Pemziviptadil is a new drug that is expected to be effective not only for DMD cardiomyopathy but also for other heart diseases such as heart failure (HF) and pulmonary arterial hypertension (PAH) through nonclinical studies and various phase 1 clinical trials and has received orphan drug designation (ODD) for pulmonary arterial hypertension in addition to DMD cardiomyopathy from the US FDA. Meanwhile, Pemziviptadil was selected for a strategic technology-type international joint technology development project by the Korea Institute for Advancement of Technology in 2023 and is receiving a total of KRW 3 billion in support until 2026.
Around the same time, ImmunoForge also announced that it has received approval for the phase 1 clinical trial IND for 'KF1601 (development code name)', a treatment for Chronic Myelogenous Leukemia (CML), from the Korea Ministry of Food and Drug Safety.
KF1601 is a novel synthetic oral TKI targeted therapy that inhibits BCR::ABL1. It effectively inhibits the T315I mutation during the nonclinical development process and exhibits excellent safety and tolerability.
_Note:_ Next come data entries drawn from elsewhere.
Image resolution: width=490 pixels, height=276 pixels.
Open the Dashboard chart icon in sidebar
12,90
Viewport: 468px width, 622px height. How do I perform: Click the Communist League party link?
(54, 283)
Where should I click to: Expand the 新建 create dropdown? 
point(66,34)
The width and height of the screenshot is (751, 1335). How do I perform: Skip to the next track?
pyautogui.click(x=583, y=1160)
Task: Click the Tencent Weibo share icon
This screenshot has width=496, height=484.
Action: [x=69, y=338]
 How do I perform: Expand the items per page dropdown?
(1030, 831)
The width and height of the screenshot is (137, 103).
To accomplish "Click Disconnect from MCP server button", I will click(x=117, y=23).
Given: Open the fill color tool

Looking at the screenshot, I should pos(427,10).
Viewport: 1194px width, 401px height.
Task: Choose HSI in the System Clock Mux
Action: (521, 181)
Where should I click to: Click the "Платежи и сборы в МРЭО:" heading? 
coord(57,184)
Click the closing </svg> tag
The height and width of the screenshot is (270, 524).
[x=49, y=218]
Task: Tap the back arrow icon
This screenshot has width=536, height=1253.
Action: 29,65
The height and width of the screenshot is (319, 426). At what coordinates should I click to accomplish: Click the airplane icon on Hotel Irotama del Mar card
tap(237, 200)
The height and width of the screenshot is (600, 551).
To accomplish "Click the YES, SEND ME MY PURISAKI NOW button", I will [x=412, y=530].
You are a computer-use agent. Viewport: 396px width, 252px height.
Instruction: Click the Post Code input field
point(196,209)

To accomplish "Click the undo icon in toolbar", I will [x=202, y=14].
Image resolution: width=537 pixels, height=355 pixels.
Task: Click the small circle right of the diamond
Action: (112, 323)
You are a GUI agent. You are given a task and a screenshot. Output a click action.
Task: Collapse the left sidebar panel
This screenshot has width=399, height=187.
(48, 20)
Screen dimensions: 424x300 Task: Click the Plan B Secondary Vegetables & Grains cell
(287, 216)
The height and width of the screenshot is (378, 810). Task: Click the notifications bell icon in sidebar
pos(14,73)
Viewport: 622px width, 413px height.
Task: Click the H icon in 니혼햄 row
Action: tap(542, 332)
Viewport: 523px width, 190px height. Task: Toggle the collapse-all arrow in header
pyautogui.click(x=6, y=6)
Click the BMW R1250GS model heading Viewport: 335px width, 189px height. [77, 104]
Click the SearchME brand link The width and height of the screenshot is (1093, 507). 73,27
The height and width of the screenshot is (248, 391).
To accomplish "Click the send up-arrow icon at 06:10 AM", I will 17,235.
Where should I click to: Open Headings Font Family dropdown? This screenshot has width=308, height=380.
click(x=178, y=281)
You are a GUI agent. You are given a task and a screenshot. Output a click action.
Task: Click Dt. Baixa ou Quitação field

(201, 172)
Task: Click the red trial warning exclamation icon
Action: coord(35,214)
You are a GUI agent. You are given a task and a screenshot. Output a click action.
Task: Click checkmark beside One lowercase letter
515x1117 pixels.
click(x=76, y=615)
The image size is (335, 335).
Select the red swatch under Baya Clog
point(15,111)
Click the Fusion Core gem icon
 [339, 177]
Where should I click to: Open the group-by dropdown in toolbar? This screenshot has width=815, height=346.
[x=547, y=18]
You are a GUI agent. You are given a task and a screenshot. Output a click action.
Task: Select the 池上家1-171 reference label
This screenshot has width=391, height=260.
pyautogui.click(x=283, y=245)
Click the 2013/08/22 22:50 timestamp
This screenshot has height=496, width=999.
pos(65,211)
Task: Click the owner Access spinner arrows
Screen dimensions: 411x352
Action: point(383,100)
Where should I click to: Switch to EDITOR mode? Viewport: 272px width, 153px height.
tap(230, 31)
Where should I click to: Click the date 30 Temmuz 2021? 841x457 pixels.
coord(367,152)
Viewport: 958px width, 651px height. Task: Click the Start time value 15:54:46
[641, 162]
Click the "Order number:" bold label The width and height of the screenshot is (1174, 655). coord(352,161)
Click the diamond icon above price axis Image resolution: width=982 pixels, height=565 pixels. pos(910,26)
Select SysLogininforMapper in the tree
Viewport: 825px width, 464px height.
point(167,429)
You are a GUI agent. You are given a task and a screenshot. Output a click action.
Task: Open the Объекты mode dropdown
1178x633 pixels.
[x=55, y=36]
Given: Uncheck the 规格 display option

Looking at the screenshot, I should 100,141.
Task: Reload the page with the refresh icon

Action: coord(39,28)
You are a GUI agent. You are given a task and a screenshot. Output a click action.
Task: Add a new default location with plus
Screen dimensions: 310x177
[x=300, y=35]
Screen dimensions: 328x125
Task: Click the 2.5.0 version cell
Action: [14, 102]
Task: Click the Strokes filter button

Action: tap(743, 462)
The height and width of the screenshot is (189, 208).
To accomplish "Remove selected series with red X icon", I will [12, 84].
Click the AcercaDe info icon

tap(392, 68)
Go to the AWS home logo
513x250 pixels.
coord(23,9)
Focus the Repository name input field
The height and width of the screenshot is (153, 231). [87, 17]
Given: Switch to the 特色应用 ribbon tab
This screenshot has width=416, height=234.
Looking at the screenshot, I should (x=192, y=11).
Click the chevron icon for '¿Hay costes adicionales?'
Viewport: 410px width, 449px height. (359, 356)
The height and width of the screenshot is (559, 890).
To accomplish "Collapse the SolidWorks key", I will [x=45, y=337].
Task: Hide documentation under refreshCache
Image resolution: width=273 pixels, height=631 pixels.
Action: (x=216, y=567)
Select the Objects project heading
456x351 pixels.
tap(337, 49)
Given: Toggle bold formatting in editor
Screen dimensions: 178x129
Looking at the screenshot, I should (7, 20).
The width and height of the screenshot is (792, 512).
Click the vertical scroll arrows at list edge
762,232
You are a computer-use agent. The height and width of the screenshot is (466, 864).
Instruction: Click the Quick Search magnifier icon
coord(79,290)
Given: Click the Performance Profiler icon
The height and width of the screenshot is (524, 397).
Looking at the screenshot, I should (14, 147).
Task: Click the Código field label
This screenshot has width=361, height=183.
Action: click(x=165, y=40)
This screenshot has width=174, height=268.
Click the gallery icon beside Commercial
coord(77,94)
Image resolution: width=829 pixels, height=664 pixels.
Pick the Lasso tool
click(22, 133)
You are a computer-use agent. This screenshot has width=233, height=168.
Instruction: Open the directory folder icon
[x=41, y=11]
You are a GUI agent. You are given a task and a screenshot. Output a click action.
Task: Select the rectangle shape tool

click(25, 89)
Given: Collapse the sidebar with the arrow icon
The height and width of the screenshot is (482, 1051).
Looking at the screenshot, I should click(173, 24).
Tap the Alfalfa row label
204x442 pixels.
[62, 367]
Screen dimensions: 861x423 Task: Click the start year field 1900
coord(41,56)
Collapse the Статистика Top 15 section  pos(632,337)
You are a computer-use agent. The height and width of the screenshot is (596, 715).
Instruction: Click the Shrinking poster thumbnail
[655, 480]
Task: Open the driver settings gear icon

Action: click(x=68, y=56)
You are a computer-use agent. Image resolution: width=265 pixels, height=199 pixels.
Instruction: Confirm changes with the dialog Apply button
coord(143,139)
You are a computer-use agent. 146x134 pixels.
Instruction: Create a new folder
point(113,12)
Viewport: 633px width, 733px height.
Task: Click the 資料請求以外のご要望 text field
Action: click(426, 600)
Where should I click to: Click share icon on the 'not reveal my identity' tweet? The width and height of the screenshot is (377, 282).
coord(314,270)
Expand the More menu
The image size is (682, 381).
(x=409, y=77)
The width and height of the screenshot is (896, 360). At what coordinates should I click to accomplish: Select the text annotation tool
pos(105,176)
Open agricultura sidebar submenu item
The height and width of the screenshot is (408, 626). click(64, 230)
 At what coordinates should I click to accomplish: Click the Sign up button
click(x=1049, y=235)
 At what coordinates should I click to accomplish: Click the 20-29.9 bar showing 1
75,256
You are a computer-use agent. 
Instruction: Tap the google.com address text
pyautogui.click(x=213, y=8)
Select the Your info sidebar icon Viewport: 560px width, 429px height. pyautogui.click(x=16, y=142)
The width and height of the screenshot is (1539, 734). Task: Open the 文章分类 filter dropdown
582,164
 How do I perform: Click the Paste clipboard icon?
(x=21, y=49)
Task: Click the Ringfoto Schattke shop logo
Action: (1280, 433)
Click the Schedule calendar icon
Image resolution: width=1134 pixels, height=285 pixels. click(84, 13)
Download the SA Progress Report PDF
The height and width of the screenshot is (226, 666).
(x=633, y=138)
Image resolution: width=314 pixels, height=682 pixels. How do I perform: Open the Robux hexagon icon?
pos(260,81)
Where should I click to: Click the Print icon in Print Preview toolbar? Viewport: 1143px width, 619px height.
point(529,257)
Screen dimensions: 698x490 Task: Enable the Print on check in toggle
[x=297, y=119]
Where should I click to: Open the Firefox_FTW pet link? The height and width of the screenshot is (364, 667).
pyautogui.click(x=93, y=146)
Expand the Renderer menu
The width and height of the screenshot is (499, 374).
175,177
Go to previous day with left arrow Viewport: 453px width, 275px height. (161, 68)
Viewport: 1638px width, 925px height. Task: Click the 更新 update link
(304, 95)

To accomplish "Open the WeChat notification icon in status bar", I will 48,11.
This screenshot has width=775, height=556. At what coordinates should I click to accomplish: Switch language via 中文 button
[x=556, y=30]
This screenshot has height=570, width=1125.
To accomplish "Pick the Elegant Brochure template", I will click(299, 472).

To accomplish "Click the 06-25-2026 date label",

It is expected to be a treatment that can be used more universally than existing CML treatments, and it is expected to contribute to managing chronic myeloid leukemia as a chronic disease that can overcome resistance by replacing existing treatments.
Chronic myeloid leukemia is a blood cancer that is caused by the excessive proliferation of myeloid cells and inhibition of apoptosis of BCR::ABL1 tyrosine kinase, which is expressed as a result of the Philadelphia chromosome (Philadelphia chromosome (Ph) abnormality caused by the fusion between the Abelson (Abl) tyrosine kinase gene on chromosome 9 and the Breakpoint Cluster Region (Bcr) gene on chromosome 22, a chimeric oncogene. CML accounts for approximately 30% of the total adult leukemia incidence, and it presents differently depending on age, gender, and region, and is reported to occur in approximately 0.4 to 1.75 cases per 100,000 people per year. Especially, ImmunoForge's KF1601 has the effect of simultaneously inhibiting FLT3 in the Blast Phase patient group, and this effect was announced at the Molecular Cancer Society last year, so it is expected to be a differentiating point for KF1601 in CML drugs.
ImmunoForge's co-CEOs Sung-min Ahn and Kiho Chang said, "Based on this Phase 1 IND approval, we plan to confirm the safety of KF1601 in the Phase 1 clinical trial and develop it targeting the global market including the US and Europe in addition to Korea." They added, "Based on the development results, we plan to participate in academic conferences and global partnering events and actively pursue technology transfers with global pharmaceutical companies." ImmunoForge is currently in discussions with several domestic and foreign companies.
Meanwhile, ImmunoForge is currently in the process of Series C funding and plans to apply for a technology assessment by the end of this year and pursue a KOSDAQ listing next year.